Costs and Benefits of Branded Drugs: Insights from Cost-Effectiveness Research

Abstract

The relationship between costs and health benefits of branded pharmaceuticals remains controversial. This paper examines the incremental costs incurred for incremental health benefits gained from the largest available sample of cost-effectiveness studies of branded drugs in the USA, the 1994–2015 Tufts Registry of Cost-Effectiveness Analyses. Earlier studies used small, specialized samples of drugs. We use linear regression analysis to estimate the association in those studies between additional quality-adjusted life years (QALYs) and incremental pharmaceutical costs. The preferred sample uses 476 studies involving branded pharmaceuticals with both higher costs and increased effectiveness compared to the previous standard of care.

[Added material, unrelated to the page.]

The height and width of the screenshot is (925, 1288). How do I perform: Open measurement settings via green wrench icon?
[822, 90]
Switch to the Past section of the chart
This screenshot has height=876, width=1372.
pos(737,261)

Regressions of costs on QALYs imply that an additional QALY is associated, on average, with a $28,561 increase in cost (95 % CI, $18,853–$38,270). This regression explains 20 % of the variation in sample costs. In this analytical sample, a share of the variation in the cost of pharmaceuticals is, therefore, not random but rather associated with variation in QALYs; prices are to some extent “value-based.” Our results are robust to varying sample inclusion criteria and to the funding source. In subgroup analyses, the highest cost per QALY was $44,367 (95 % CI, $35,373–$53,361). Costs of pharmaceuticals in this data set are, on average, lower than common estimates of the monetary value of a QALY to American consumers. As in other studies, we find that sellers of patent-protected beneficial new technology appear to capture only a fraction of the benefits provided.